Race and Racisms: A Critical Approach by Tanya Golash Boza
Golash Boza talks about important issues, like how and when the idea of race came about, how it changed, and how structural racism has led to inequality. He said that Fleming's book was a good summary of systemic and institutional racism.
White Rage, by Carol Anderson
Every time blacks have made progress in the United States, there has been a strong backlash from white people.
When Augustine Kposowa, a professor of sociology at the University of California at Riverside, talked about the book, he said that it was a critical look at why racism is still a problem in the United States, as well as things that make white people angry about racial issues.
Whites don't seem to be interested in anything that goes on in America no matter how bad, like police killings of blacks, it is shown in the book.
Racist America: Roots, Current Realities and Future Reparations, by Joe Feagin
He includes more than 200 recent research studies and reports in his book, which shows how racism began in the United States and how it still affects white culture today.
Feagin is white, so Kposowa said that he knows what white people talk about in networks that black people can't join.
Black Americans, by Alphonso Pinkney
Among the things that Pinkney, a well-known Afro-American sociologist, talks about are homicide as a public health problem and the prevalence of police brutality. He also talks about how different black experiences in the United States are different from one another.

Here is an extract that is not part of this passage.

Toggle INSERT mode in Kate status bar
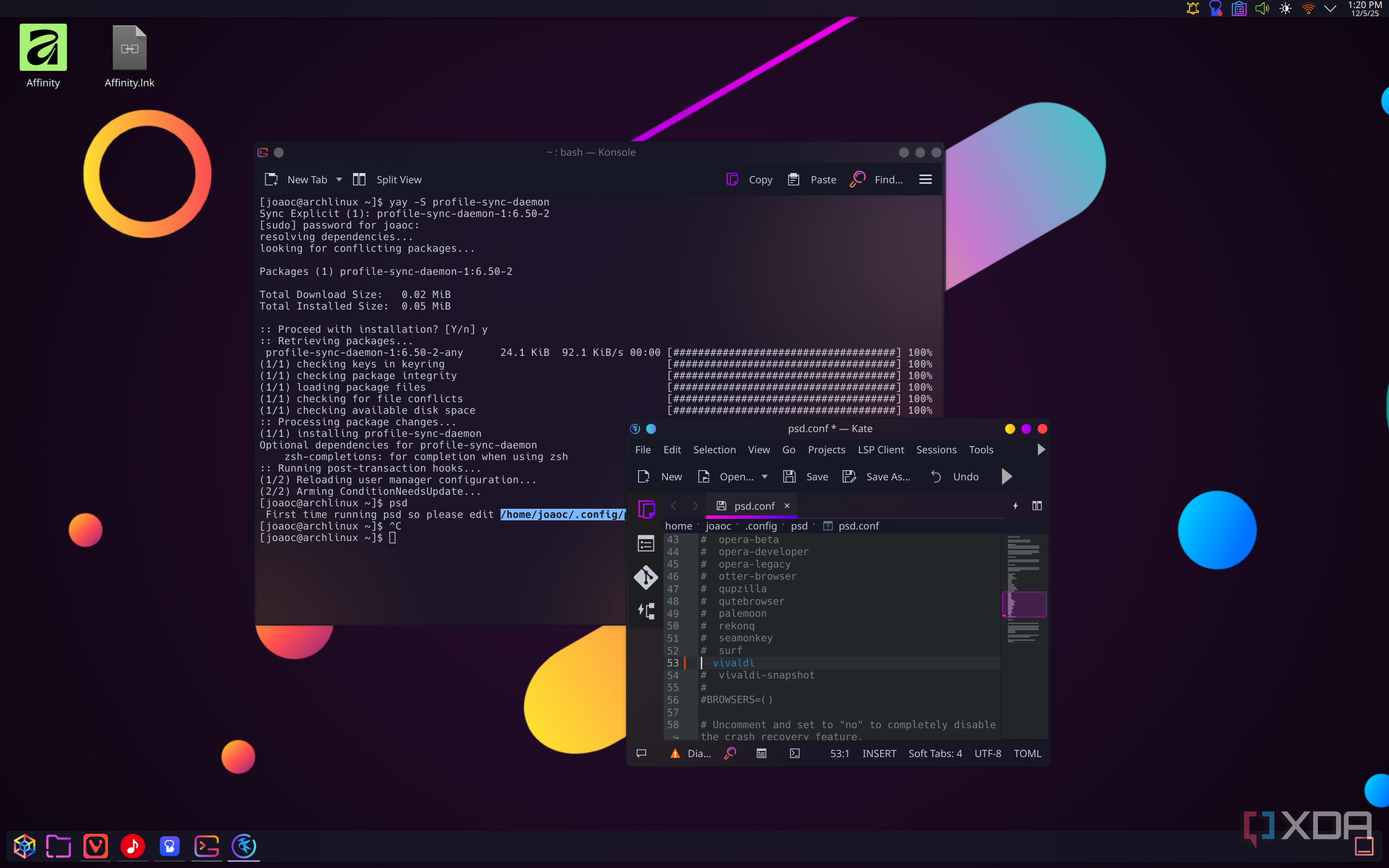 coord(879,753)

In Pinkney's book, he talks about why blacks have to stay behind in almost every area of life in America.
Code of the Street, by Elijah Anderson
In this video, a professor at Yale talks about why black teens in the US are more likely to be violent than their white peers. Anderson says that living in poor areas, not having access to economic opportunities, and being discriminated against were all linked to antisocial and violent behavior in black teens.

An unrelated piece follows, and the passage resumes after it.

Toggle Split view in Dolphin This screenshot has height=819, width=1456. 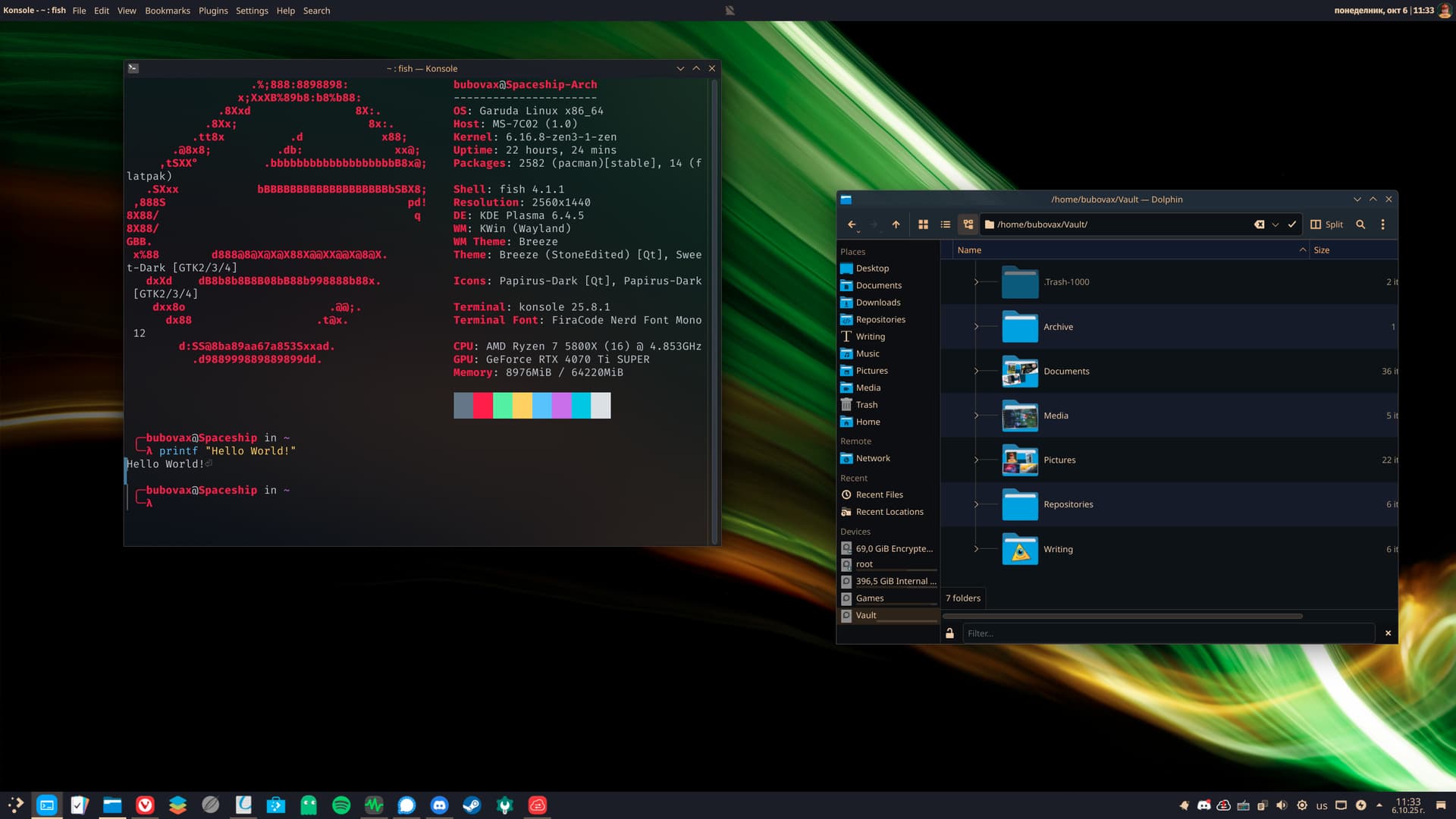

Mansa Bilal If you're not black, you should read this book because it can help you understand how the world works. Mark King is an associate professor of sociology at Morehouse College in Atlanta, Georgia.
The Wretched of the Earth, by Frantz Fanon
Famed psychiatrist Fanon was born in Martinique, which is on the west coast of the Caribbean. He was a participant in a movement called Algerian Nationalist Movement, which fought for the rights of French colonisers to be extended. In The Wretched of the Earth, Fanon shows how the people who were colonized thought and how they tried to get out of it.
People who aren't black might not be able to read this book, and it might be even more difficult for them to see how it relates to African-Americans, especially those of us whose families were forced to live in Jim and Jane Crow apartheid in the United States." That's why people should read it, King said.